Regia: Luca Guadagnino. Soggetto: Alain Paige. Sceneggiatura: David Kajganich. Fotografia: Yorick Le Saux. Montaggo: Walter Fasano. Scenografia: Maria Djurkovic. Costumi: Giulia Piersanti. Produttori: Michael Costigan, Luca Guadagnino. Produttori Esecutivi: Olivier Courson, Ron Halpern, David Kajganich, Marco Morabito. Case di Produzione: Frenesy Film Company, Cota Film, Mibact, Sicilia Film Commission. Distribuzione: Lucky Red. Durata: 120’. Genere. Drammatico. Interpreti: Ralph Fiennes (Harry Hawkes), Tilda Swinton (Marianne Lane), Dakota Johnson (Penelope Lanier), Matthias Schoenaerts (Paul De Smedt), Aurore Clémente (Mireille), Corrado Guzzanti (maresciallo dei carabinieri), Elena Bucci (Clara), Lily McMenamy (Sylvie)

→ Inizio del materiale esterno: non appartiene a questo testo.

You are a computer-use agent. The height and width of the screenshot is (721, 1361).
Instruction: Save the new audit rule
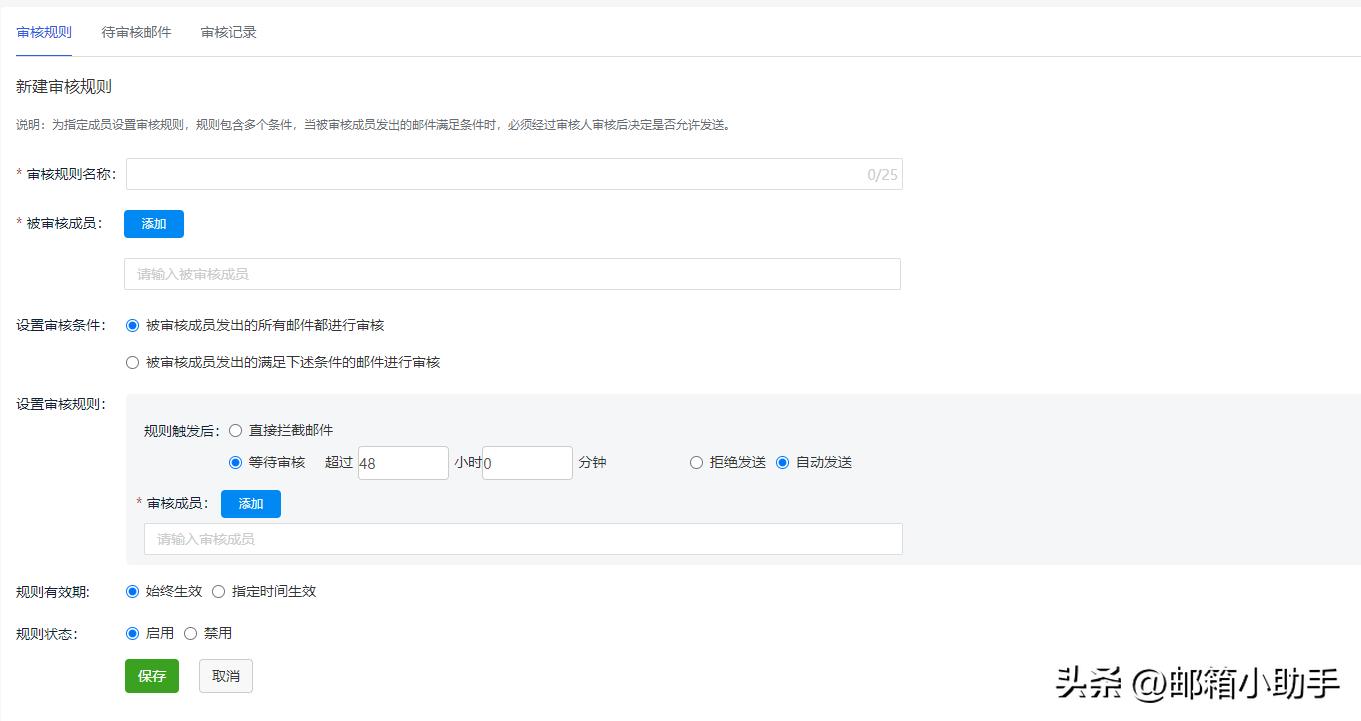(x=151, y=675)
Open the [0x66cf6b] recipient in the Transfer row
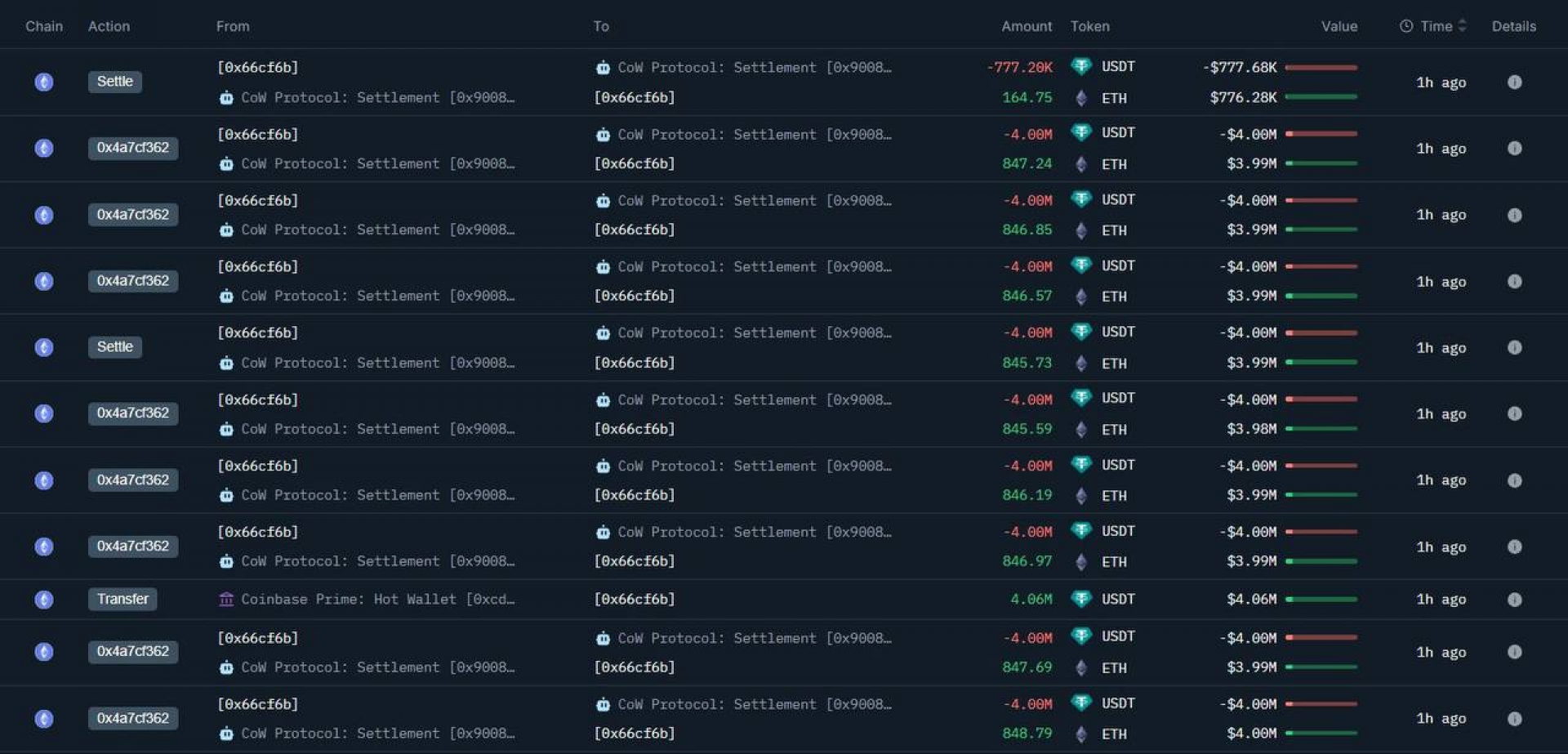This screenshot has width=1568, height=754. coord(635,600)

A Bigger Splash vorrebbe essere una sorta di remake de La piscina (1969) di Jacques Deray, un omaggio a una pellicola che vedeva protagonisti Alain Delon, Romy Schneider, Maurice Ronet e Janet Birkin. La storia è molto simile, quasi ricalcata pedissequamente - e non se ne comprende l’utilità - a parte la suggestiva ambientazione siciliana e i collegamenti con il mondo della musica rock. In breve la storia. Marianne Lane (Swinton) è una grande rockstar, operata alle corde vocali si reca a Pantelleria con il giovane fidanzato Paul (Schoenaerts), fotografo, ex alcolista e aspirante suicida. Un bel giorno arriva Harry (Fiennes), produttore discografico e vecchio amante di Marianne, con la figlia Penelope (Johnson). Comincia una strana storia di seduzioni incrociate, una certa simpatia pare rinascere tra Harry e Marianne, cosa che manda in crisi Paul. Finale melodrammatico quanto comico - una caratteristica dei film di Guadagnino - con la scazzottata in piscina tra Harry e Paul e la morte del primo, annegato dal secondo. I carabinieri indagano, ma un buffo Guzzanti - che quando parla siciliano sembra Franco Franchi - non giunge a capo di niente, in compenso insegue la diva del rock sotto la pioggia per chiederle un autografo. La figlia del defunto rientra a casa in aereo mentre la coppia dei fidanzati è libera di tornare alla propria vita. 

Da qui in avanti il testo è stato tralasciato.